It has been 10 days since my last post. Obviously, if you read the last two posts, you may have guessed that my life has been a little on the crazy side as of late. I really can’t get into all the details of what occurred that day…for multiple reasons. I can tell you that we are all OK. And it was the scarriest thing that has ever happened to me.
We spent a week on the houseboat. It was difficult to feel safe and comfortable at the house. We have been back at the house now for about three or four days. Still not feeling completely great about that, but it is bearable and it was necessary for us to take that step. Blain was already sick with a nasty virus the day this occured and had been at home in bed with a fever when it all started. He continued to be sick for several days after it all, but is feeling back to normal. Now me and the girls have it. We have been down for a few days, Tal having the worst time of it. I haven’t been able to get her fever down below 99 at all today. Poor thing looks pathetic. But, we did go to the Dr this morning to get them some meds, so hopefully we can all get back to normal.
For the most part, the girls handled this all pretty well. Being on the houseboat and away from everyone for that week was probably the best thing we could have done for ourselves.
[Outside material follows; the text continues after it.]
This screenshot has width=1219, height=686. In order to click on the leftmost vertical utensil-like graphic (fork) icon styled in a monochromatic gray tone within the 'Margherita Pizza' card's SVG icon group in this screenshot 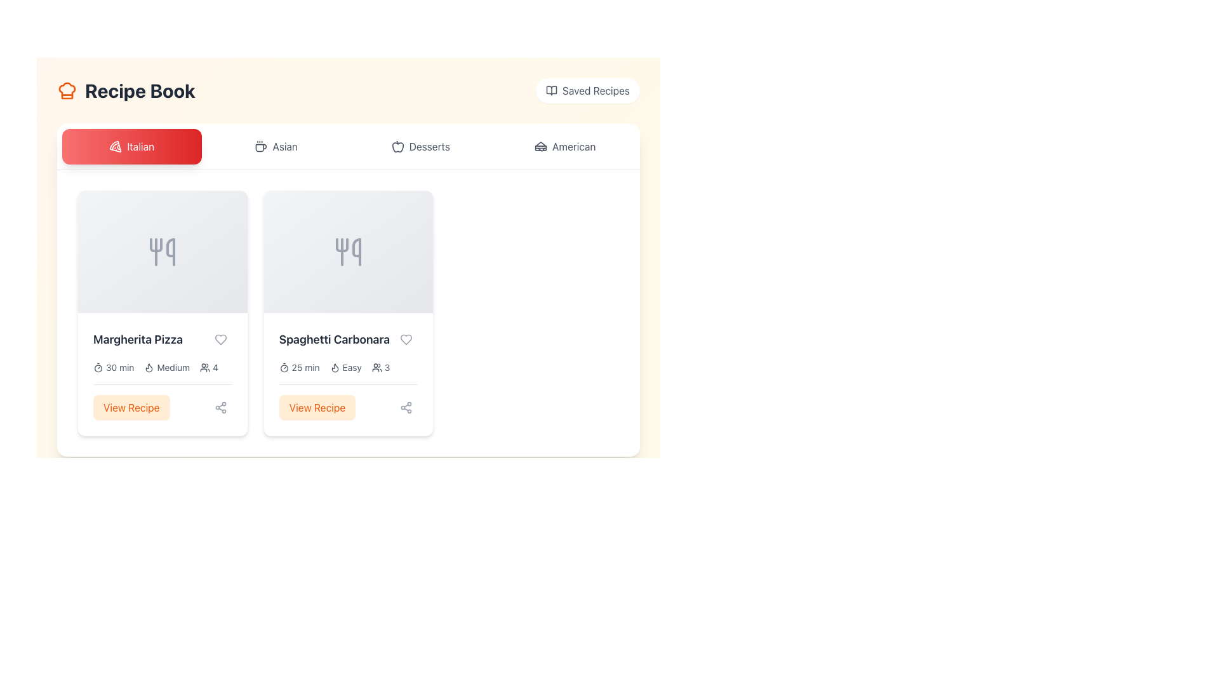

They were nervous about coming back to the house too, but have adjusted back to life much better than I thought they would.
Of course, everyone in and around the shop gossiped their asses off about it. There must be 20 different versions of the story going around, none of them completely true. Yet, another good reason for hanging at the houseboat. That way we could talk only to the people we wanted to talk to and the rest would just have to get over it.
I really want to thank our close friends and family for being so supportive. We were offered at least five places to stay. Several people offered to watch the girls for us or give us help with picking them up or taking them to school or cheer or what have you. Many others were just there to listen because we needed to talk to people, to help us understand all of this. Many have contacted us repeatedly over the past two weeks to make sure we were still OK. They always say that in times of need and crisis you really find out who your true friends are and who really has your back. We definitely found out and it is so comforting to know that we have a pretty good support system. It also opened up our eyes to who needed to be weeded out of our lives for good. Luckily, there were only a few.
Due to this whole incident, I was finally forced to deal with the fact that I am mental an overly anxiety ridden person. I have actually known if for some time, really years, but I just never wanted to fully admit it and get treatment. I have seen a Dr now and have been diagnosed with generalized anxiety disorder. I have since done copius amounts of research and have figured out that I have panic disorder as well, which is common with anyone with anxiety disorder. I am being treated with meds right now, but feel that this is a short term solution until I can figure out how to deal with it, without the meds. Not sure how that will happen, but I’m sure I’ll figure that out later. The meds are probably the only thing that could have helped me get back into the house initially. (BTW we are looking for a new place, ’cause I ain’t staying here for too much longer, it’s just too uncomfortable.) This also answers many questions about the insomnia cycles.
I want to especially thank my mom and sisters for being so great. You ma sissah!! They all hung on the phone for hours with me, called to make sure I was OK and told me I wasn’t a lunatic, just a little bit crazy with the anxiety. I feel sorry for anyone out there with no sisters because you are missing one of the best relationships you can have on this crazy planet, there is just nothing like sisters! I am grateful that I was able to call my Mommy, because even at 37 I still need her. I love you all more than you could ever know.
Also, I want to especially thank my friend (ya know I love ya hooker!) who is just about as mental as I am. She has this anxiety too, but understands it much better than I do and has taught me so much. She has no idea how much she has helped me through this and made me feel stronger through her strength. So, thank you from the bottom of my heart, you are a true and trusted friend. It’s good to know that I am not the only crazy one.
Most of all thank you Blain! Some one told me how lucky I was because most wifes don’t know for certain if their husband will be there and able to protect them if the situation arises. I am lucky! I do know! And I love you for it!
Now it’s time to get back to normal!

September 18th, 2007 at 12:07 am
im happy to know that everything is starting to get back to normal! you know if you ever need to talk i am here for you. i love you!!!!!!